- WHAT IS NEEDED
Repeat these records exactly, pictures excluded.

--------------------------------------------------

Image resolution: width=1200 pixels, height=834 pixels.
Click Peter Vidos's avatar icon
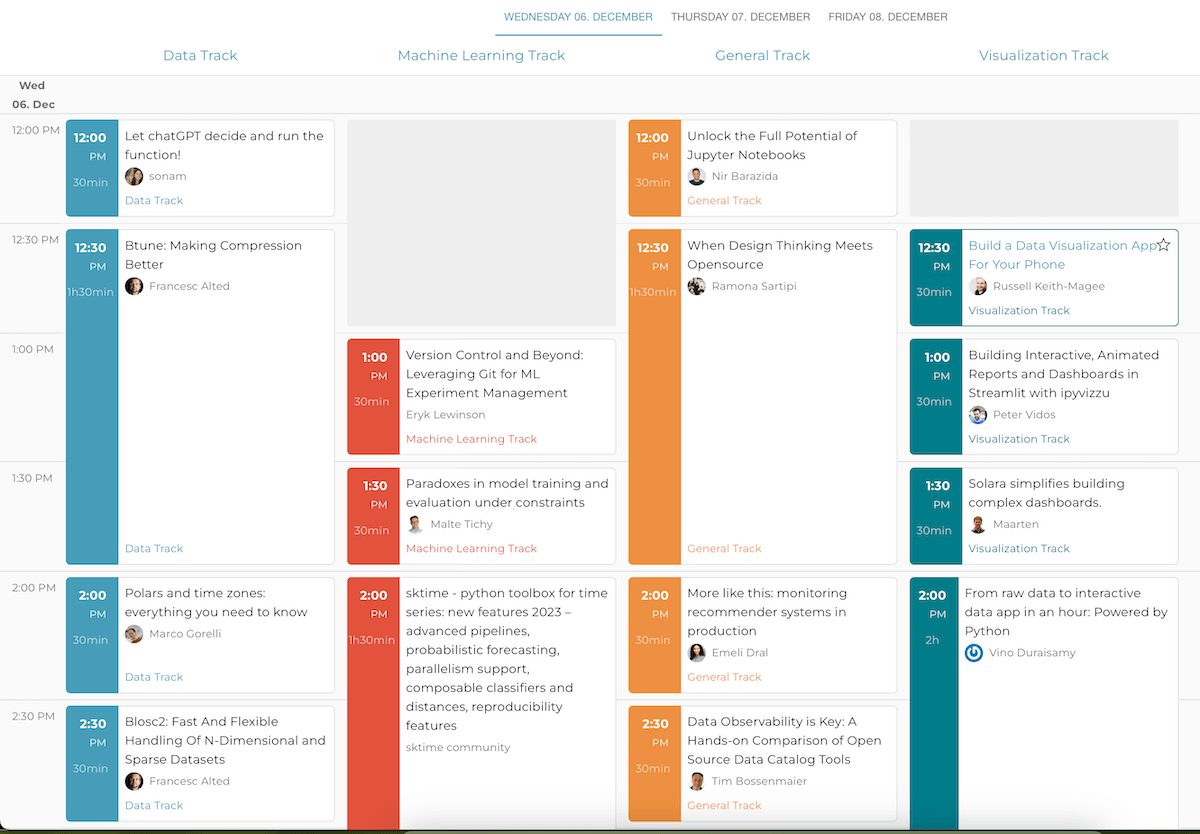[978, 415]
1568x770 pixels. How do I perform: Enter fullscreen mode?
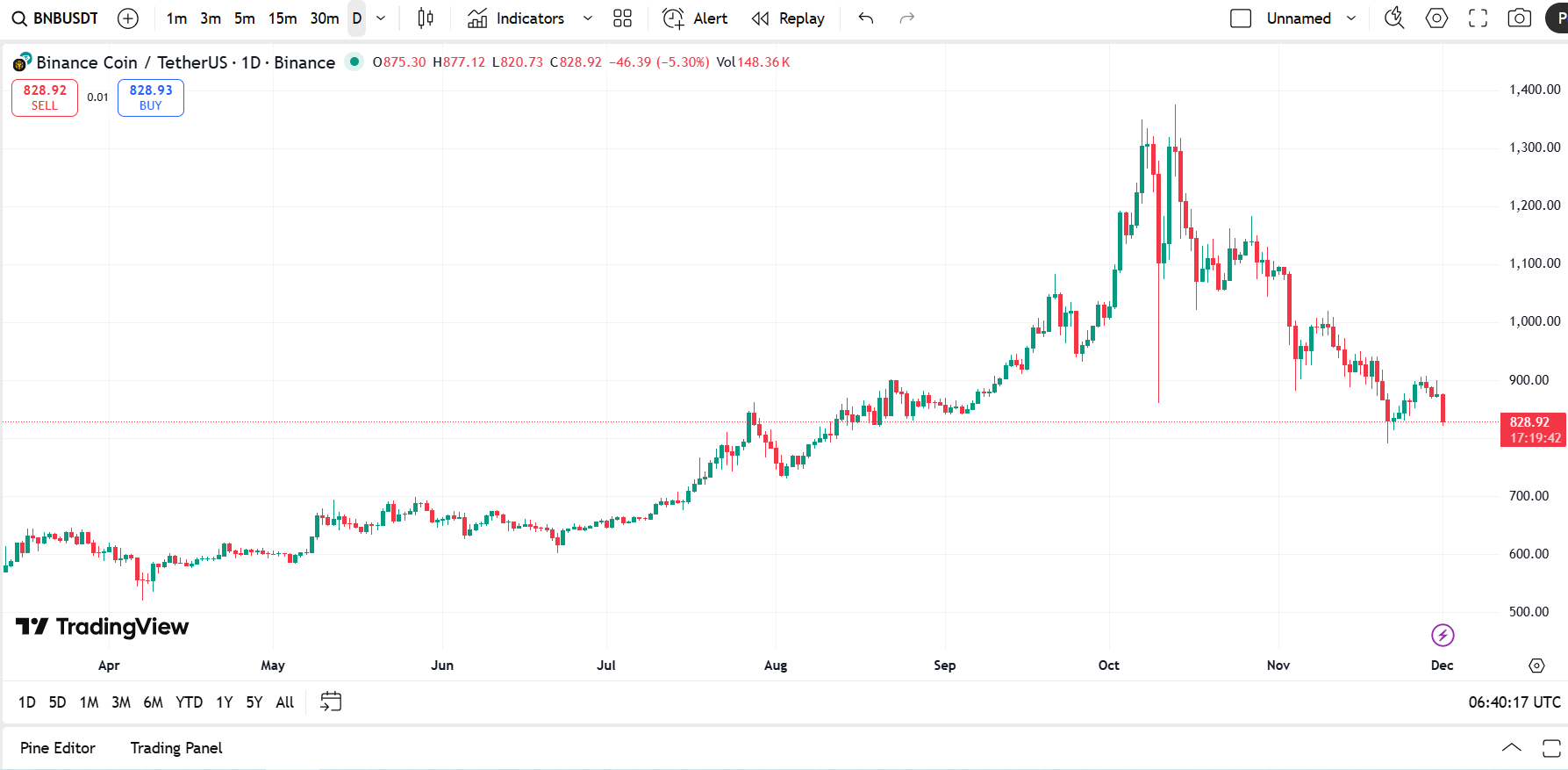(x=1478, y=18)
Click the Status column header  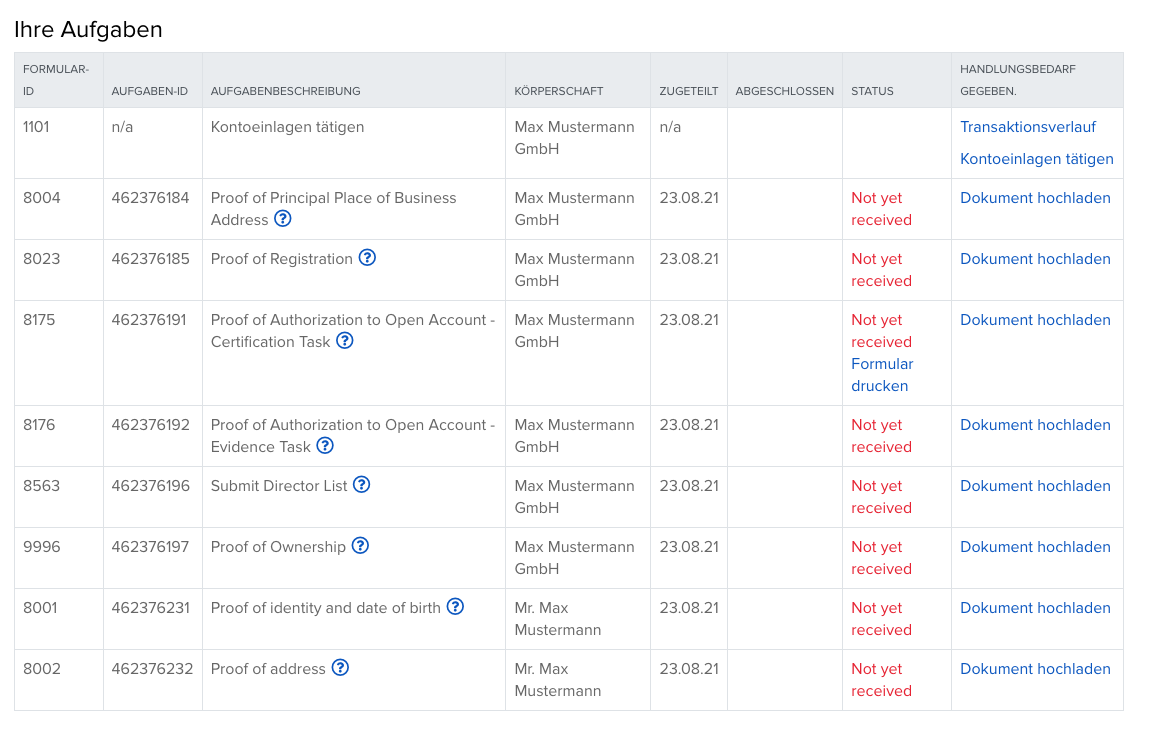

--------------------------------------------------

- OUTPUT FOR THIS EXERCISE
Image resolution: width=1200 pixels, height=834 pixels.
Click Peter Vidos's avatar icon
[978, 415]
1568x770 pixels. How do I perform: Enter fullscreen mode?
(x=1478, y=18)
Click the Status column header  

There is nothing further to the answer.